EXERCISE PASSAGE:
···

Saturday, February 8, 2014

Taking Inventory: Jan 2014

Yesterday, I listened to the interview that Maron did with Todd Hansen, a longtime writer and editor of The Onion. In the second half of the interview, Hansen details his failed suicide attempt and how he began to rebuild his life after that. Something that resonated to me was that in the two years following his suicide attempt in 2009, he took inventory of the relatively good days in the year. After all, if I'm going to get self-help advice from somebody, I might as well get it from somebody who has been on the other side.

···

PROVIDED MATERIAL:
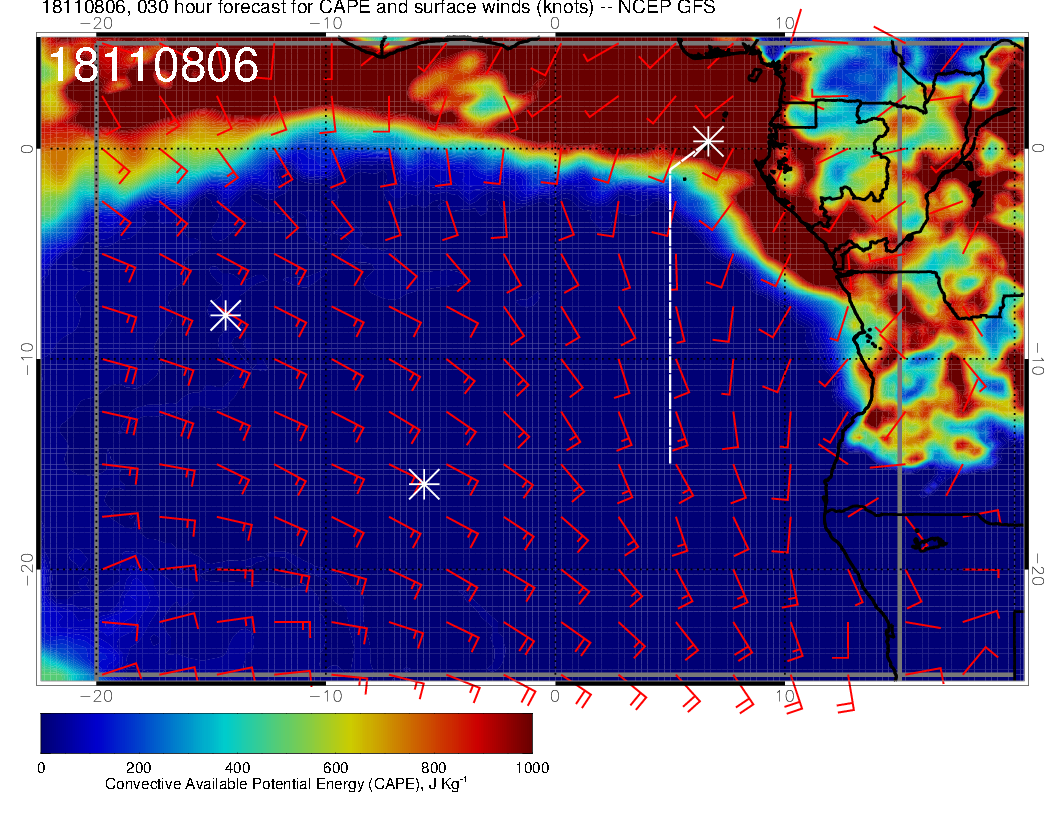
Task: Click the bottom axis longitude label -20
Action: pyautogui.click(x=95, y=696)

···

WORK REQUIRED: According to the blog post, in what year did Todd Hansen attempt suicide? Rely only on the blog post, not on the data.

OUTPUT: 2009